Secrets
Secrets checkpoint #
The local observability checkpoint proved that each cluster could collect its own metrics. The next step is a shared backend, and that needs credentials. Grafana Cloud remote_write and any real SaaS dependency create the same question: where does the secret live, and how does it reach Kubernetes without being committed to Git?
So the next checkpoint is secrets. A platform needs a repeatable path from a real secret backend into each cluster. Secrets cannot be stored in Git. Manual creation via kubectl create secret also is not acceptable.

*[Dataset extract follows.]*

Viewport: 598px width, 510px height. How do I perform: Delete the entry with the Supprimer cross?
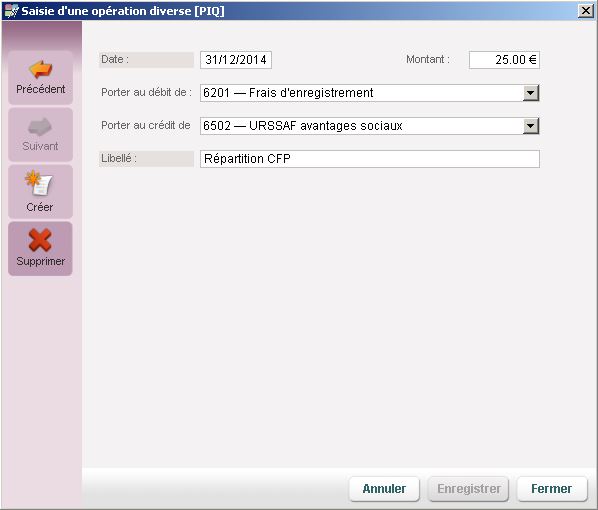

External Secrets Operator is the right next move. It keeps the Kubernetes desired state in Git while keeping secret values in a real secret backend. Git declares that a Kubernetes Secret should exist. The operator reads the value from a provider such as AWS Secrets Manager, Google Secret Manager, or Azure Key Vault and materializes the Kubernetes Secret inside the cluster.

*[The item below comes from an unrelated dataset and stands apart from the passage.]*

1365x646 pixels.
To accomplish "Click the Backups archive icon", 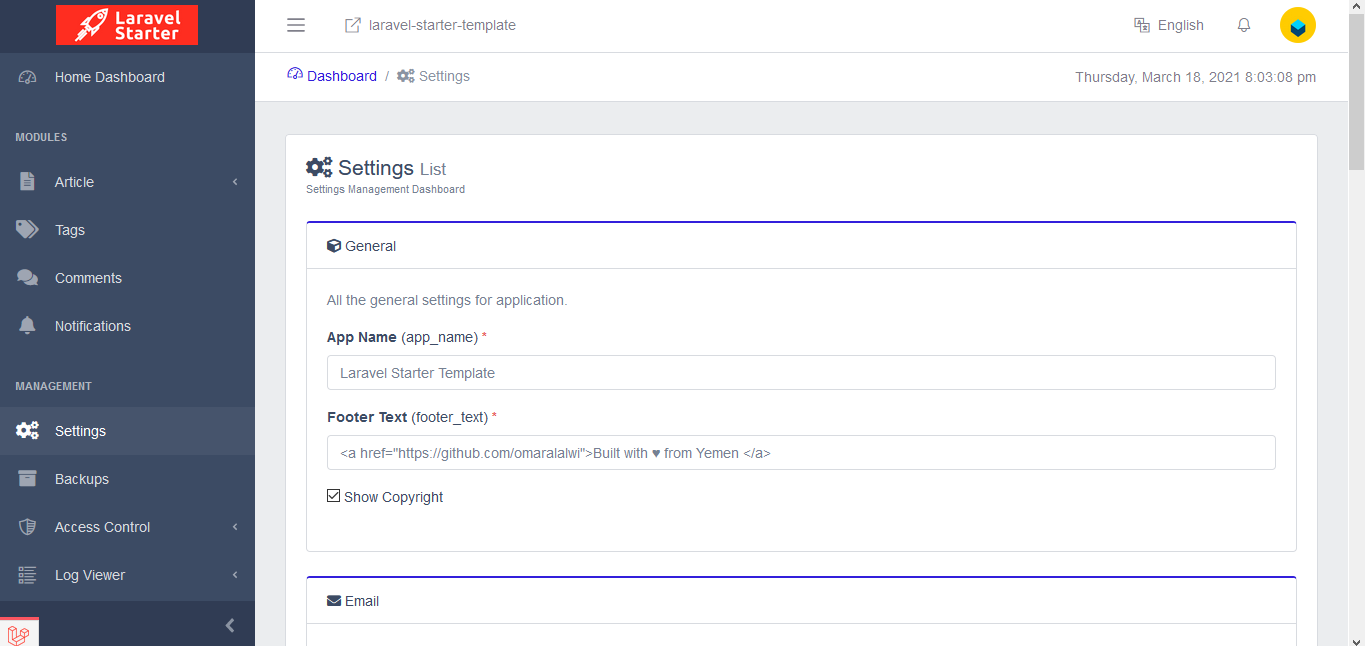I will point(27,479).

That gives the platform the split it needs:
Git:
secret shape, target name, provider reference
Cloud secret backend:
secret value
External Secrets Operator:
reconciliation between the two
Operator first #
The first implementation step installs the operator in each cluster through Argo CD:
trinity-secrets-aws
trinity-secrets-gcp
trinity-secrets-azure
The AWS application is typical:
apiVersion: argoproj.io/v1alpha1
kind: Application
metadata:
name: trinity-secrets-aws
namespace: argocd
annotations:
argocd.argoproj.io/sync-wave: "1"
spec:
project: trinity
source:
repoURL: https://charts.external-secrets.io
chart: external-secrets
targetRevision: 2.4.1
helm:
releaseName: external-secrets
values: |
installCRDs: true
serviceAccount:
create: false
name: external-secrets
destination:
server: https://kubernetes.default.svc
namespace: external-secrets
Those applications use the upstream External Secrets Helm chart, pinned to a specific chart version, and deploy into the external-secrets namespace. Because External Secrets Operator is installed from an external Helm chart and creates cluster-wide Kubernetes resources, the Argo CD project had to allow both the chart repository and those cluster-scoped resource types.

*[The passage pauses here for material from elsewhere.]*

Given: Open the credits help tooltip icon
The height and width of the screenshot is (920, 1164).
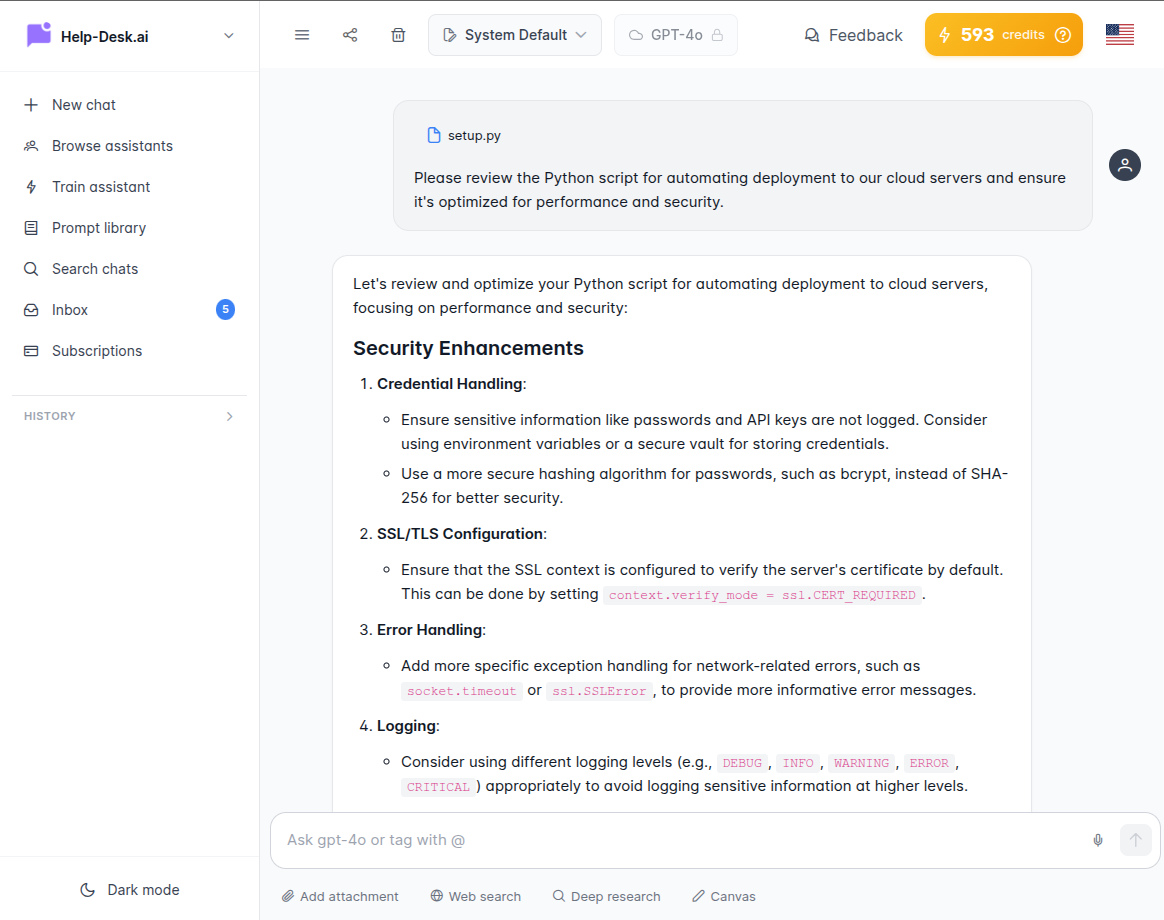Looking at the screenshot, I should click(1062, 34).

The sync order also changes slightly:
wave -1: Argo CD project
wave 0: applications
wave 1: secrets operator
wave 2: secrets demo and observability
Before any platform component starts asking for synced secrets, the operator should be present. We need to mount the observability application to Grafana Cloud credentials from External Secrets.
The live check is intentionally small:
KUBECONFIG=./kubeconfig.aws.yaml kubectl -n argocd get application trinity-secrets-aws
KUBECONFIG=./kubeconfig.aws.yaml kubectl -n external-secrets get deployment,pods
KUBECONFIG=./kubeconfig.aws.yaml kubectl get crd | grep external-secrets
After syncing the clusters, the AWS root application showed the new secrets app alongside the existing workloads:
NAME SYNC STATUS HEALTH STATUS
trinity-dev-aws-root Synced Healthy
trinity-hello-aws Synced Healthy
trinity-mandelbrot-aws Synced Healthy
trinity-observability-aws Synced Healthy
trinity-secrets-aws Synced Healthy
The same operator check passed in the other clusters.
But installing the operator is only half the checkpoint. The important part is whether the operator can reach a real provider backend without static credentials in Git or Kubernetes.
Provider-backed proof #
So the next slice adds one harmless test secret per cloud:
hello-from-aws
hello-from-gcp
hello-from-azure
Those are just proof values. The point is to prove the path:
cloud secret backend -> External Secrets Operator -> Kubernetes Secret
Pulumi owns the cloud-side identity and backend resources. Argo CD owns the Kubernetes declaration that asks for a secret to be synced.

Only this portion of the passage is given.